Caffeinated Simpleton

Django round 2

Last year when I was going through the various python frameworks, I eventually dismissed Django in favor of TurboGears. From TurboGears I settled on Pylons as my web framework of choice, and excepting some quirks and some bad documentation, I’ve been very happy.

Last night I had the privledge of revisiting Django to do a programming problem as part of an interview. I was tasked with making a little blog system that supported pingbacks. Having a lot more experience with frameworks now, I was able to really sit back and think about what I liked and what I didn’t, with respect to Pylons.

First of all, the emphasis on loosely coupled components is terriffic. One of the major problems we realized with harmonize was that our componentization was not fine grained enough and required too much knowledge of the code base to effectively navigate. Django is right to emphasize this from the beginning.

Django’s documentation is also quite a bit better organized than Pylons. They have a standardized approach that details all their components, and good tutorials and an alright book. On the other hand, the documentation for pylons is spotty and disorganized, with the documentation for its components being hit and miss. The docs for SQLAlchemy are second to none, but the docs for Beaker, the caching framework shipped with Pylons, barely exist.

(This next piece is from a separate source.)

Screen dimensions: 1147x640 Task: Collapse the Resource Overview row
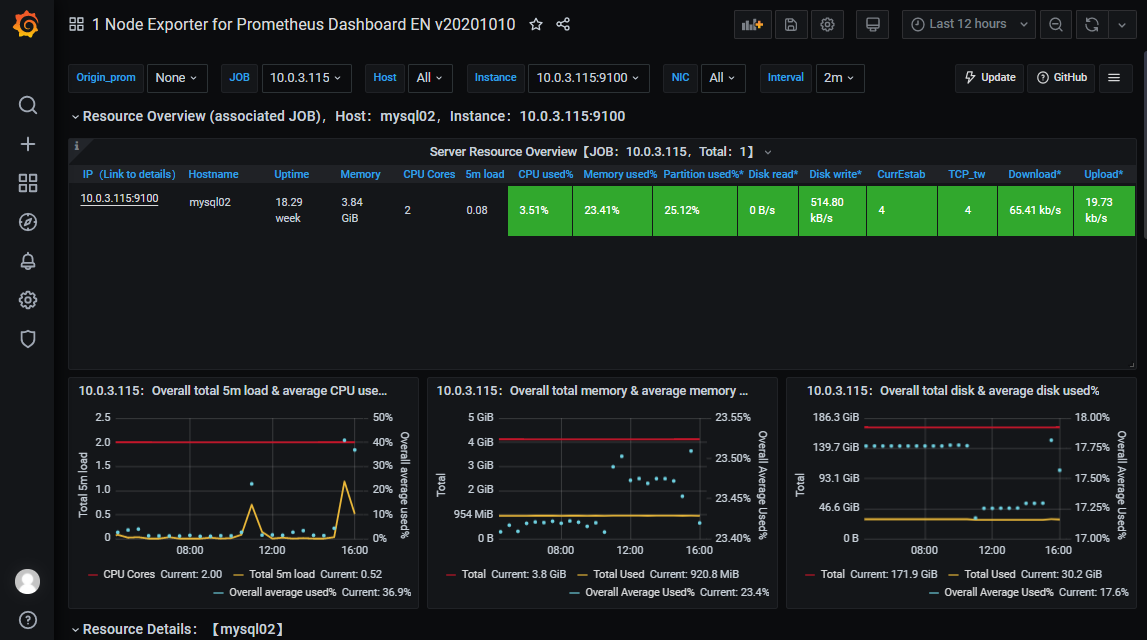tap(76, 117)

The actual components of Django could use some help, however.

Django does not have a robust web server built in, like Pylons, so the recommended deployment strategy is with mod_python and Apache. This is hardly the lightweight, scalable approach that has become popular lately. I feel that an excellent static web server that can also serve as a reverse proxy is a great way of getting the most out of your servers. When developing new apps, you don’t want to be giving huge amounts of memory to apache. Your young app is most likely going to need that memory!

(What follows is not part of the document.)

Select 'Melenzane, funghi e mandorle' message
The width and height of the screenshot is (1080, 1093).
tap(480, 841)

Django’s model is pretty good, but it clearly lacks the power that SQLAlchemy has. SQLAlchemy is an amazing bit of technology with support for everything from programmatically constructing SQL to sharding databases to a fully declarative ORM. Django’s model is just an ORM. I didn’t find querying to be very intuitive either (attributes just magically appear in objects that represent relationships), but it may just be that I am used to SQLAlachemy’s model. SQLAlchemy uses a “session” in a way that makes a lot of sense once you read a bit about it. I never know when Django is flushing transactions because there’s no real concept of a session.

By far the worst part of Django is the templating system. Perhaps I wasn’t using it correctly, but I hated it. After spending all summer with a robust and powerful templating solution in Pylons (Mako), I was completely taken aback at the simplicity and incompleteness of the Django solution. Beyond optimizations like the lack of compiling and caching of templates, the Django system doesn’t even support basic python syntax. You can pass variables, define blocks, and do basic if statements and loops, but beyond that, you can’t actually actually execute any code. Simple things like accessing a single element of a list seemed to be unsupported. I could not import modules or call functions, and forget about blocks of python code.

The syntax itself of the templating system seemed poorly thought out. The template tags did not look like html tags, python code, or the code of any other language. Instead they use “{% %}” to denote blocks and “{{ }}” to denote where the values of variables should be inserted. This seems completely arbitrary. I feel that Mako’s habit of making its syntax look like regular tags is much cleaner and natural.

Finally there was the URL routing system, in which I had to define the route of every URL I wanted. This may have just been my own lack of knowlege, but I really like the Routes strategy (if not Routes itself) in Pylons. Routes just automatically routes urls to a class and function, but allows you to specify custom routes that behave very similarly to Django’s. The difference is that you don’t need to specify a complicated regular expression in the average case. Normally things just work.

Django defends their URL mapper by saying that other solutions are Black Magic and that explicit is better than implicit. I think that’s ridiculous. You can easily look in the routes.py file in a pylons project to see exactly how they achieve their “Magic”. Furthermore, Django uses magic all over their model, both in how objects are constructed and in how you query the model. The Django URL routing could definitely benefit from some useful defaults.

Well, I think that’s all I want to say on the topic right now. Django seems like a very nice framework, and a bit more organized than Pylons. In the end, however, I’ll stick with the superior components Pylons ships with, and maybe try to help them out with their organizational issues.